Quoted passage.
100 days of Democratic rage

Trump has enabled the Democratic Party to overlook its serious problems.

By GABRIEL DEBENEDETTI

By most traditional measures, the Democratic Party hit rock bottom at the outset of Donald Trump’s presidency.

The Democratic National Committee was leaderless and in shambles. Congress and the White House were under Republican control, as were about two-thirds of the statehouses. Perhaps the most popular national figure associated with the party, Sen. Bernie Sanders, refused to even call himself a Democrat.

Yet Trump’s first 100 days in office appear to have resuscitated the party, if for no reason other than the rank-and-file loathe him so deeply and furiously. Grassroots activism and organizing is surging. Irate Democrats are flooding GOP town halls even in conservative states like Idaho and South Carolina. Small-dollar fundraising is also on fire — six of the 10 Senate Democrats up for re-election in states Trump won collected over $2 million in the first three months of the year. For some of them, that represented more than had ever been raised in their state this early in the election cycle.

But while the president has generated a vibrant culture of resistance on the left, it’s obscuring the depth of the hole that the Democratic Party still finds itself in. A new NBC News/Wall Street Journal poll shows more Americans view the party negatively than positively.

“We have a new energy but we don’t have a new brand,” said Ohio Rep. Tim Ryan, who gained national attention in November for unsuccessfully challenging House Minority Leader Nancy Pelosi for her leadership role. “I would think that if the Democratic Party had a halfway decent national brand or an exciting, affirmative agenda, that we would have been able to get at least a couple more percentage points in the Georgia [special election where Democrat Jon Ossoff fell just short of 50 percent last week]. We had a great candidate and great energy running under a very negative brand.”

The brand is only part of the problem — the party's central infrastructure itself is in need of an overhaul. Democrats got dragged back into a redux of the presidential primary fight between Hillary Clinton and Bernie Sanders during the first month of Trump’s presidency in the race for the DNC chairmanship between former Labor Secretary Tom Perez and Minnesota Rep. Keith Ellison. That divisive fight appears poised to resurface in May, with the beginning of the DNC's “Unity Commission” meetings to reform the presidential primary process, featuring representatives hand-picked by Clinton and Sanders themselves.

While many individual Democratic officeholders are cash-flush — Sen. Elizabeth Warren, for example, brought in more than $5 million from January through March on her way to building out a campaign account of more than $9 million — the national party itself raised just $23.6 million in the first three months of the year. Compare that to the RNC's $41 million-plus, powered by Trump. And while new DNC Chairman Perez is criss-crossing the country trying to restore trust in his institution and heal the raw wounds from 2016’s presidential primary, party leaders acknowledge that their rebuilding project — both at the DNC and at the state level — needs to be a comprehensive one after November’s shocking losses and the down-ballot massacre of the previous eight years.

Dataset entries.
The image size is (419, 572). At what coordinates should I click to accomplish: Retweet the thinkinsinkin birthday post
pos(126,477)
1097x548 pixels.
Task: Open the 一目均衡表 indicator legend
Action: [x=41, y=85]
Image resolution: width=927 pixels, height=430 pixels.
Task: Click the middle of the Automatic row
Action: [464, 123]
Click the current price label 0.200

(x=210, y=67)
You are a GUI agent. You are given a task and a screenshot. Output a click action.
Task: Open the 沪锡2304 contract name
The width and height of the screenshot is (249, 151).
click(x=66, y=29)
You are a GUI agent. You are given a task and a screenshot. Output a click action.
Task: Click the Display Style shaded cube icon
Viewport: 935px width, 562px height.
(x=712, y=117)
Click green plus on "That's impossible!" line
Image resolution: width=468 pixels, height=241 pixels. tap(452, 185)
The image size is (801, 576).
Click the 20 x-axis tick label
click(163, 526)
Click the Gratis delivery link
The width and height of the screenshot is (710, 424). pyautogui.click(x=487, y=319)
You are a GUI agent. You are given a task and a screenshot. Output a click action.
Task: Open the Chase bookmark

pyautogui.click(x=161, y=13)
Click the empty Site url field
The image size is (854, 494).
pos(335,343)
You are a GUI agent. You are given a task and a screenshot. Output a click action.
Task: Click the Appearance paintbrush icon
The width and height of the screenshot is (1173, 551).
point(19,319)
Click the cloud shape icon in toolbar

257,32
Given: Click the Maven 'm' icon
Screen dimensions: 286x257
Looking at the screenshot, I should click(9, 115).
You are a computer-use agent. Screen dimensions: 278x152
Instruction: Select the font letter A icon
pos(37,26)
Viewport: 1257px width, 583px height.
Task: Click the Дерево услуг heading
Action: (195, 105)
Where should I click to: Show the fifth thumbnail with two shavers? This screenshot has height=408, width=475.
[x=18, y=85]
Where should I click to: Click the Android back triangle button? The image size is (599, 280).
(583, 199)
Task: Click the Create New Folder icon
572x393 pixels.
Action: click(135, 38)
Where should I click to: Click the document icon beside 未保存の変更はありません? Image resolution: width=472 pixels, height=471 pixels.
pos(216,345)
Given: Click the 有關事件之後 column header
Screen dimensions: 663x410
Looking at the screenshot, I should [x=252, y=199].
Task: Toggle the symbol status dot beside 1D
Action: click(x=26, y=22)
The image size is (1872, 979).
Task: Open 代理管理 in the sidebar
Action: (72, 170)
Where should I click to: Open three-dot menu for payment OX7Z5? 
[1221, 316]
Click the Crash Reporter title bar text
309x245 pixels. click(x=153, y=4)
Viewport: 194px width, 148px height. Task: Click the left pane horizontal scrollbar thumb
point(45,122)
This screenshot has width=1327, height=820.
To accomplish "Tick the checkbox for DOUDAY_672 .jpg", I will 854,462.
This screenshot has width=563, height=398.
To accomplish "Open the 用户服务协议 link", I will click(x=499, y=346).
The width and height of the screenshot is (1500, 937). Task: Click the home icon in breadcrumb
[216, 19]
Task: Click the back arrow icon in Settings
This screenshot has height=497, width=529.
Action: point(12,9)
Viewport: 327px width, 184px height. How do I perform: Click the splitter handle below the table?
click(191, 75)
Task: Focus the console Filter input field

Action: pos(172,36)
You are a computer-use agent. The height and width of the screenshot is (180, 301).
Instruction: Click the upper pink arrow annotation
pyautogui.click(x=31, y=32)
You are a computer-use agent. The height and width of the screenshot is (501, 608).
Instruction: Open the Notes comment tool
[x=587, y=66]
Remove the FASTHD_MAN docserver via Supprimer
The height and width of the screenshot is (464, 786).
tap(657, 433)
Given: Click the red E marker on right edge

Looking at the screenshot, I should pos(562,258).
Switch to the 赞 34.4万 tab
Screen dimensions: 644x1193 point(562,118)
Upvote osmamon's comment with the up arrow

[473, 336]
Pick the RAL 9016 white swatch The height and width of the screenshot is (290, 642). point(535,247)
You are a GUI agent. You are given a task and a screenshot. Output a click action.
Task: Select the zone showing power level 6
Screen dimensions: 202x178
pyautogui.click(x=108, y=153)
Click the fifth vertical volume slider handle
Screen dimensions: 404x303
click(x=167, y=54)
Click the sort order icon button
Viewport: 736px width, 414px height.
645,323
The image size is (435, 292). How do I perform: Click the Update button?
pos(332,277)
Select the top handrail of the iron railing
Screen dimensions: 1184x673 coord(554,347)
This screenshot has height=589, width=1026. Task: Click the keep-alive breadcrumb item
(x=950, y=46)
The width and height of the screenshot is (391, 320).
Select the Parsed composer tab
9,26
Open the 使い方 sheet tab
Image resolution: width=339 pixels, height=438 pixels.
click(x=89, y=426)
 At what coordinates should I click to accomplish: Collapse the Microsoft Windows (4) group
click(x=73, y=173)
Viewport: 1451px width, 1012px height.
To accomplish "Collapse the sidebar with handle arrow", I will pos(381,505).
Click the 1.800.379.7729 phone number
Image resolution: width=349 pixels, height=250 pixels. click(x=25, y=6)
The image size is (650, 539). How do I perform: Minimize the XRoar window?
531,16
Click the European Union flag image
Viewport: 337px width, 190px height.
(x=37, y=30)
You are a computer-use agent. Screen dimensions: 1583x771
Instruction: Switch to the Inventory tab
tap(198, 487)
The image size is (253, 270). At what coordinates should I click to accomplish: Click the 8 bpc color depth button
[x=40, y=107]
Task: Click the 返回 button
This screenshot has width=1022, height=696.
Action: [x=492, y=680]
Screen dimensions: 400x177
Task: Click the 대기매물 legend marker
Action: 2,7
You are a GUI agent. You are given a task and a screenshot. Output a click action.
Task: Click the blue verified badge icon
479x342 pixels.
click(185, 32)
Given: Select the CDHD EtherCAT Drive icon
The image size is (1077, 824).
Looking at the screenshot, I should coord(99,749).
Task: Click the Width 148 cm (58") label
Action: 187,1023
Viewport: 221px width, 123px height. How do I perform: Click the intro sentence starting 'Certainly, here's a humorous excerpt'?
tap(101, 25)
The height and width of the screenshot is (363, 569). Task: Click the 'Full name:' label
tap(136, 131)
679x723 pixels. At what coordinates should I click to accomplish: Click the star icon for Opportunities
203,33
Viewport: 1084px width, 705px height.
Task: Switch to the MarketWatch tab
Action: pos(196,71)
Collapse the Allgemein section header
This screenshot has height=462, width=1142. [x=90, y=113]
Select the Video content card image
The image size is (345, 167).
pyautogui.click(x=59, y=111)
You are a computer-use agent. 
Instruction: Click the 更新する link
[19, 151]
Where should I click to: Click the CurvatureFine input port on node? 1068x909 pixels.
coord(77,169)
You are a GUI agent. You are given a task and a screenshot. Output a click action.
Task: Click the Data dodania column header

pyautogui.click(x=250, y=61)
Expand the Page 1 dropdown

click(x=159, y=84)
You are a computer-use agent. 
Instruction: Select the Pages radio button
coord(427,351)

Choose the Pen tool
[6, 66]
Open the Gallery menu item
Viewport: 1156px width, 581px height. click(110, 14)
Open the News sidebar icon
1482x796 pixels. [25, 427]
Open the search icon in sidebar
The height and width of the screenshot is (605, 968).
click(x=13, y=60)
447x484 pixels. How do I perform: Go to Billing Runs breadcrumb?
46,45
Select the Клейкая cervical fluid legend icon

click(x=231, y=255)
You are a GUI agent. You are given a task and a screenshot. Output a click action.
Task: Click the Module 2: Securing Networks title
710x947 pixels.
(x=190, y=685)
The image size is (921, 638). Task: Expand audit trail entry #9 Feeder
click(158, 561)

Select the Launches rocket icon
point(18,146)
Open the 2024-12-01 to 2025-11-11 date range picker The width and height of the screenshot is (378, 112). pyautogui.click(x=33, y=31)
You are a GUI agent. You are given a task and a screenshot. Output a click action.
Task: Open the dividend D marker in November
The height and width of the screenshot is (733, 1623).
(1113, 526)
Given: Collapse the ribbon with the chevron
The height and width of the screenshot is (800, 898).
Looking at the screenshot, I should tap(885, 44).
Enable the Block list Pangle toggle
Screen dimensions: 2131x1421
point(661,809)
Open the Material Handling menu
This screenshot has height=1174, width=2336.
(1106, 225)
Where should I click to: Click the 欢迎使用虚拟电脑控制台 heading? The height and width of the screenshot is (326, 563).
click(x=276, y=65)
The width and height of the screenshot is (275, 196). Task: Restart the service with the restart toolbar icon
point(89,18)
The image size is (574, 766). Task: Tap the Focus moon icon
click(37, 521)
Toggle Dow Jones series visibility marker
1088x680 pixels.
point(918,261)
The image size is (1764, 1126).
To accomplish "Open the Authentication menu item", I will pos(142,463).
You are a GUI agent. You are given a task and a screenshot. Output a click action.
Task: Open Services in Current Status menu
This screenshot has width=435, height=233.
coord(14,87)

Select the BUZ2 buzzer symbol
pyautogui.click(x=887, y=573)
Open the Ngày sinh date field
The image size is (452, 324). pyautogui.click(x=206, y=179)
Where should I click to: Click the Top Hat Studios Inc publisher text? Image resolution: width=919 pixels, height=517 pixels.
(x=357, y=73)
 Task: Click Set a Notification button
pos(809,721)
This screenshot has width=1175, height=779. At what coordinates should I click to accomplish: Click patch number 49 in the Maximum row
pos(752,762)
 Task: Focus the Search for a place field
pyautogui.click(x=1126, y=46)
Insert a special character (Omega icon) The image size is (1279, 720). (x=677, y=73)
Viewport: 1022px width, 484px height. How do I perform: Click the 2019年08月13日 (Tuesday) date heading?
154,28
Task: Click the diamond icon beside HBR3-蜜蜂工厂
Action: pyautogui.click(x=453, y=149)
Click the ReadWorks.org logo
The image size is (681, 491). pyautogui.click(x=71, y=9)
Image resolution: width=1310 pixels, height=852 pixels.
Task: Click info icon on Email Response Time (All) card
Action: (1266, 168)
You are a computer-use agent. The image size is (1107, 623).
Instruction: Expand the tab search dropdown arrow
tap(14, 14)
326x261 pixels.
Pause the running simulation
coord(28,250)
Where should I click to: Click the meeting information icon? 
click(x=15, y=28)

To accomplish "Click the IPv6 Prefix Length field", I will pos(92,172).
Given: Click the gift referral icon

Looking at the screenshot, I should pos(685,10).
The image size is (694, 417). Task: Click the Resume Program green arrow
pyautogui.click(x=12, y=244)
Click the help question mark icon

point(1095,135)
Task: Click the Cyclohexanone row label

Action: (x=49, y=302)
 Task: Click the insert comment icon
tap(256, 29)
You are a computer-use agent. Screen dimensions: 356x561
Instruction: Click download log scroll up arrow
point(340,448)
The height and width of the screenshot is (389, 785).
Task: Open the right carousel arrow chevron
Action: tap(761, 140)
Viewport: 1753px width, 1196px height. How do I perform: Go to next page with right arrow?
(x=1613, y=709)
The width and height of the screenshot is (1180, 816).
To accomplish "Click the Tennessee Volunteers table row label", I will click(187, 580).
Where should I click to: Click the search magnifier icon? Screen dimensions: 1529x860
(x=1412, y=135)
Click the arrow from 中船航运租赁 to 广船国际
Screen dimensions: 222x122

Written task 1.
Answer these questions using the article on the Democratic Party:
(a) How much did the national party raise in the first three months of the year?
(b) Whom did Tim Ryan unsuccessfully challenge for a leadership role?
(c) Who ran against each other for the DNC chairmanship?
Written task 2.
Copy the records from their first line up to and including the line with "(x=210, y=67)", swapping "birthday post" for "anniversary post" and leaving everything else unchanged.

Exercise result 1.
(a) $23.6 million
(b) House Minority Leader Nancy Pelosi
(c) Former Labor Secretary Tom Perez and Minnesota Rep. Keith Ellison

Exercise result 2.
The image size is (419, 572). At what coordinates should I click to accomplish: Retweet the thinkinsinkin anniversary post
pos(126,477)
1097x548 pixels.
Task: Open the 一目均衡表 indicator legend
Action: [x=41, y=85]
Image resolution: width=927 pixels, height=430 pixels.
Task: Click the middle of the Automatic row
Action: [464, 123]
Click the current price label 0.200

(x=210, y=67)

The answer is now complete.